**SELECTED TEXT**

WASHINGTON — North Korea’s claim of having built a new uranium enrichment facility could have serious implications for U.S. national security but may be nothing more than a “publicity stunt,” Obama administration officials said Monday.

Officials also tried to calm fears raised by the disclosure that Pyongyang had built a small but advanced industrial-scale facility, presumably giving North Korea a new facility for producing fuel for nuclear weapons, saying it has not created a crisis.

White House press secretary Robert Gibbs called on the North to return to the six-party talks between Pyongyang and the U.S., South Korea, China, Russia and Japan.

“We do not wish to talk simply for the sake of talking,” Gibbs said. “The North Koreans have to be serious about living up to their obligations.”

At the State Department, spokesman P.J. Crowley told reporters that the administration is studying the evidence a group of visiting American scientists used to conclude the North was building the enrichment facility.

**PARTS OF THE EXERCISE**
A. In the news article on North Korea's enrichment claim, shorten the paragraph beginning "Officials also tried to calm fears" while keeping its main facts.
B. Continue the news article on North Korea's enrichment claim, starting after its last paragraph.

**DATA SEGMENT**
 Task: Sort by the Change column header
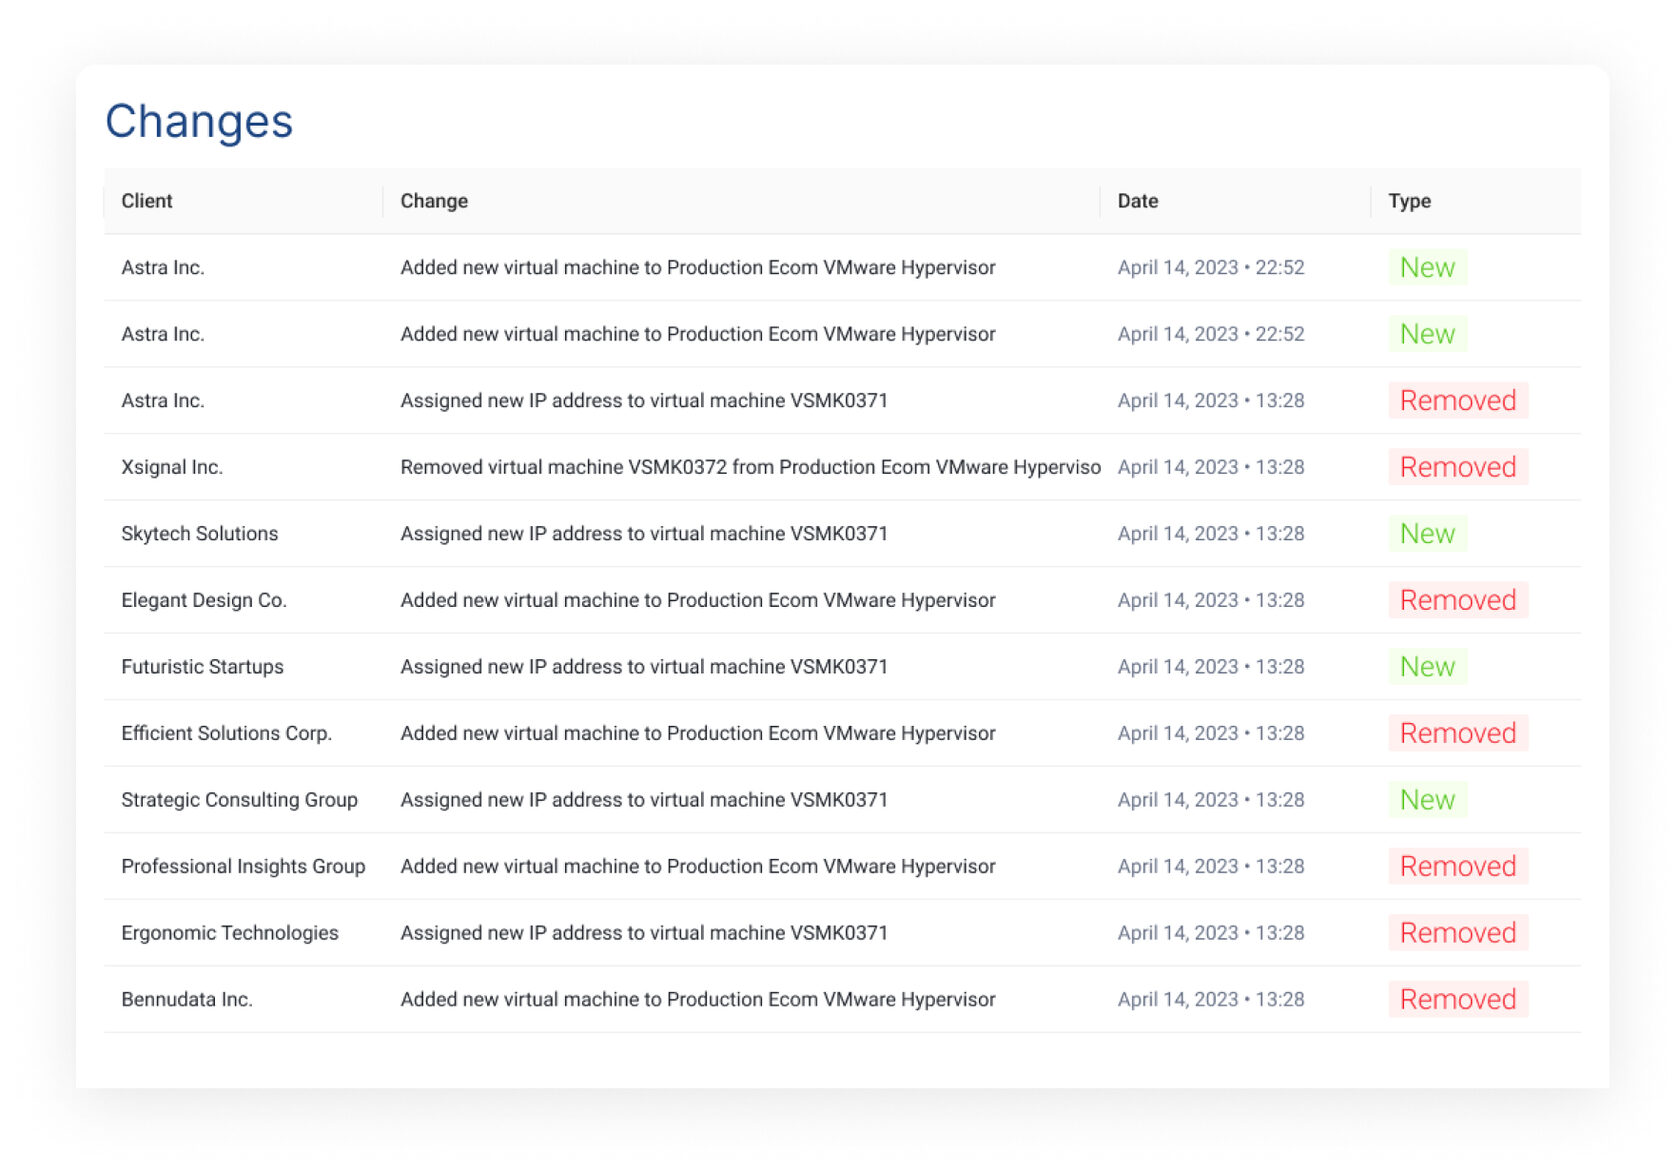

**RESULTS BY TASK**
A. Officials played down the disclosure that Pyongyang had built a small but advanced industrial-scale facility, presumably to produce fuel for nuclear weapons, saying it has not created a crisis.

B.
“We are doing due diligence” before deciding how to respond, Crowley said. He added that consultations with Japan, South Korea and China were ongoing in light of the disclosure that he compared variously to a “publicity stunt” and a “show and tell” exercise.

This “show-and-tell from North Korea has potentially serious implications,” he said. “I’m not dismissing the potential significance of this. But based on a relatively brief exposure to some technology by itself we can’t, you know, draw implications about how mature this capability may be.”